Instruções - Coloque todas as linhas dos registros abaixo em uma lista JSON de strings, com uma string para cada linha e sem as linhas em branco.
_ _ _ _
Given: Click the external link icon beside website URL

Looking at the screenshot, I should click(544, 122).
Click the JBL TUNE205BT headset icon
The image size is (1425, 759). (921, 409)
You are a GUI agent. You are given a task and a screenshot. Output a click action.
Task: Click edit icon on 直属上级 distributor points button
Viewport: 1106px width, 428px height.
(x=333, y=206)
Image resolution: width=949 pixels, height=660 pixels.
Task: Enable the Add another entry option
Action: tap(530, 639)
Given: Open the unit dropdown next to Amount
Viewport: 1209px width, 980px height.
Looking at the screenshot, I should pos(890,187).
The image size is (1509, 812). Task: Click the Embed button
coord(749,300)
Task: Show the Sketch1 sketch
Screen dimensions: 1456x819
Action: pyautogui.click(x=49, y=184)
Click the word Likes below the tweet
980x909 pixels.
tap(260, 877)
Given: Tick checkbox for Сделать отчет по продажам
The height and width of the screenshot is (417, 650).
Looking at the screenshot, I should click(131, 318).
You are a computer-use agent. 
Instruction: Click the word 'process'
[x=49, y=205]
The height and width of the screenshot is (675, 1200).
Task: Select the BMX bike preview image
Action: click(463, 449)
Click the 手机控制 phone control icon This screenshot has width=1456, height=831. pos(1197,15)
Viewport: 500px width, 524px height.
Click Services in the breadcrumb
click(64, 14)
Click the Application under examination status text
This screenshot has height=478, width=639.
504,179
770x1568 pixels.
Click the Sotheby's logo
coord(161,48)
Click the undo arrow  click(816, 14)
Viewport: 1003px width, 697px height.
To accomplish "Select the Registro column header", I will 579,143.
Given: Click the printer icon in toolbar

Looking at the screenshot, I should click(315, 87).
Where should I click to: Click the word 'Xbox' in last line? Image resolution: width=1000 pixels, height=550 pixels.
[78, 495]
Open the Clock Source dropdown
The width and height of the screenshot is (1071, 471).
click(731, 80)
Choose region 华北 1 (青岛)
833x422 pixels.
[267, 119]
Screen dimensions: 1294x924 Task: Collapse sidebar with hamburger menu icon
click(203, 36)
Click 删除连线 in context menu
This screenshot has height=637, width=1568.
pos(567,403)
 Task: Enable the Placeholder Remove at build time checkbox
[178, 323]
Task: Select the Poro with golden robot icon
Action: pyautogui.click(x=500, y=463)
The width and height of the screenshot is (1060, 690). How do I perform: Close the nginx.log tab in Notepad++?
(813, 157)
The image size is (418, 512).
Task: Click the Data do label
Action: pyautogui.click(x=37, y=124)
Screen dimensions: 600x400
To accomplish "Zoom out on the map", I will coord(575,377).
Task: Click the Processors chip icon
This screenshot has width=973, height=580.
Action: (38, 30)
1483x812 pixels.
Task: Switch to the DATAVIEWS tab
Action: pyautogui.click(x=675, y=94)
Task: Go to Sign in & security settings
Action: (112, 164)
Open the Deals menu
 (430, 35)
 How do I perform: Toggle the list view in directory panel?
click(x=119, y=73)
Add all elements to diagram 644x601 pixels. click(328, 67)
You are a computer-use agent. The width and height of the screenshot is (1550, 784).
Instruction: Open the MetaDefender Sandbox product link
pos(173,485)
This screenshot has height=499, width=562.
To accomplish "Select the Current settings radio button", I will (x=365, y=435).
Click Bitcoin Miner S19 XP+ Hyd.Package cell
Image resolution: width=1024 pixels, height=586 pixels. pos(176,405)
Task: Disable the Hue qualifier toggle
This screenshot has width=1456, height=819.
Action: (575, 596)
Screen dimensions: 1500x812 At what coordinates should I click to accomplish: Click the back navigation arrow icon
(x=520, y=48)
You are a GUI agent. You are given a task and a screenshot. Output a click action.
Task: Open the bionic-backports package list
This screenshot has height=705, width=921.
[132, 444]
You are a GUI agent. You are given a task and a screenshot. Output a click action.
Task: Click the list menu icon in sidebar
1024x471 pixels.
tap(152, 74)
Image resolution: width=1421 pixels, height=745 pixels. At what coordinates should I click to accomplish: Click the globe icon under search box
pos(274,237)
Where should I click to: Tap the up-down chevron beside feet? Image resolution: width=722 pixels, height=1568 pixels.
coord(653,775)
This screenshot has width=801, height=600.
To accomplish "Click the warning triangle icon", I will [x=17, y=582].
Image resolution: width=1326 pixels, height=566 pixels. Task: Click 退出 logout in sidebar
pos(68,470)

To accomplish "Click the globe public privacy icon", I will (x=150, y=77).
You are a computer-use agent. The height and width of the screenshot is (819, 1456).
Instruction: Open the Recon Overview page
_ _ _ _
Resposta redigida -
[
  "Given: Click the external link icon beside website URL",
  "Looking at the screenshot, I should click(544, 122).",
  "Click the JBL TUNE205BT headset icon",
  "The image size is (1425, 759). (921, 409)",
  "You are a GUI agent. You are given a task and a screenshot. Output a click action.",
  "Task: Click edit icon on 直属上级 distributor points button",
  "Viewport: 1106px width, 428px height.",
  "(x=333, y=206)",
  "Image resolution: width=949 pixels, height=660 pixels.",
  "Task: Enable the Add another entry option",
  "Action: tap(530, 639)",
  "Given: Open the unit dropdown next to Amount",
  "Viewport: 1209px width, 980px height.",
  "Looking at the screenshot, I should pos(890,187).",
  "The image size is (1509, 812). Task: Click the Embed button",
  "coord(749,300)",
  "Task: Show the Sketch1 sketch",
  "Screen dimensions: 1456x819",
  "Action: pyautogui.click(x=49, y=184)",
  "Click the word Likes below the tweet",
  "980x909 pixels.",
  "tap(260, 877)",
  "Given: Tick checkbox for Сделать отчет по продажам",
  "The height and width of the screenshot is (417, 650).",
  "Looking at the screenshot, I should click(131, 318).",
  "You are a computer-use agent. ",
  "Instruction: Click the word 'process'",
  "[x=49, y=205]",
  "The height and width of the screenshot is (675, 1200).",
  "Task: Select the BMX bike preview image",
  "Action: click(463, 449)",
  "Click the 手机控制 phone control icon This screenshot has width=1456, height=831. pos(1197,15)",
  "Viewport: 500px width, 524px height.",
  "Click Services in the breadcrumb",
  "click(64, 14)",
  "Click the Application under examination status text",
  "This screenshot has height=478, width=639.",
  "504,179",
  "770x1568 pixels.",
  "Click the Sotheby's logo",
  "coord(161,48)",
  "Click the undo arrow  click(816, 14)",
  "Viewport: 1003px width, 697px height.",
  "To accomplish \"Select the Registro column header\", I will 579,143.",
  "Given: Click the printer icon in toolbar",
  "Looking at the screenshot, I should click(315, 87).",
  "Where should I click to: Click the word 'Xbox' in last line? Image resolution: width=1000 pixels, height=550 pixels.",
  "[78, 495]",
  "Open the Clock Source dropdown",
  "The width and height of the screenshot is (1071, 471).",
  "click(731, 80)",
  "Choose region 华北 1 (青岛)",
  "833x422 pixels.",
  "[267, 119]",
  "Screen dimensions: 1294x924 Task: Collapse sidebar with hamburger menu icon",
  "click(203, 36)",
  "Click 删除连线 in context menu",
  "This screenshot has height=637, width=1568.",
  "pos(567,403)",
  " Task: Enable the Placeholder Remove at build time checkbox",
  "[178, 323]",
  "Task: Select the Poro with golden robot icon",
  "Action: pyautogui.click(x=500, y=463)",
  "The width and height of the screenshot is (1060, 690). How do I perform: Close the nginx.log tab in Notepad++?",
  "(813, 157)",
  "The image size is (418, 512).",
  "Task: Click the Data do label",
  "Action: pyautogui.click(x=37, y=124)",
  "Screen dimensions: 600x400",
  "To accomplish \"Zoom out on the map\", I will coord(575,377).",
  "Task: Click the Processors chip icon",
  "This screenshot has width=973, height=580.",
  "Action: (38, 30)",
  "1483x812 pixels.",
  "Task: Switch to the DATAVIEWS tab",
  "Action: pyautogui.click(x=675, y=94)",
  "Task: Go to Sign in & security settings",
  "Action: (112, 164)",
  "Open the Deals menu",
  " (430, 35)",
  " How do I perform: Toggle the list view in directory panel?",
  "click(x=119, y=73)",
  "Add all elements to diagram 644x601 pixels. click(328, 67)",
  "You are a computer-use agent. The width and height of the screenshot is (1550, 784).",
  "Instruction: Open the MetaDefender Sandbox product link",
  "pos(173,485)",
  "This screenshot has height=499, width=562.",
  "To accomplish \"Select the Current settings radio button\", I will (x=365, y=435).",
  "Click Bitcoin Miner S19 XP+ Hyd.Package cell",
  "Image resolution: width=1024 pixels, height=586 pixels. pos(176,405)",
  "Task: Disable the Hue qualifier toggle",
  "This screenshot has width=1456, height=819.",
  "Action: (575, 596)",
  "Screen dimensions: 1500x812 At what coordinates should I click to accomplish: Click the back navigation arrow icon",
  "(x=520, y=48)",
  "You are a GUI agent. You are given a task and a screenshot. Output a click action.",
  "Task: Open the bionic-backports package list",
  "This screenshot has height=705, width=921.",
  "[132, 444]",
  "You are a GUI agent. You are given a task and a screenshot. Output a click action.",
  "Task: Click the list menu icon in sidebar",
  "1024x471 pixels.",
  "tap(152, 74)",
  "Image resolution: width=1421 pixels, height=745 pixels. At what coordinates should I click to accomplish: Click the globe icon under search box",
  "pos(274,237)",
  "Where should I click to: Tap the up-down chevron beside feet? Image resolution: width=722 pixels, height=1568 pixels.",
  "coord(653,775)",
  "This screenshot has width=801, height=600.",
  "To accomplish \"Click the warning triangle icon\", I will [x=17, y=582].",
  "Image resolution: width=1326 pixels, height=566 pixels. Task: Click 退出 logout in sidebar",
  "pos(68,470)",
  "To accomplish \"Click the globe public privacy icon\", I will (x=150, y=77).",
  "You are a computer-use agent. The height and width of the screenshot is (819, 1456).",
  "Instruction: Open the Recon Overview page"
]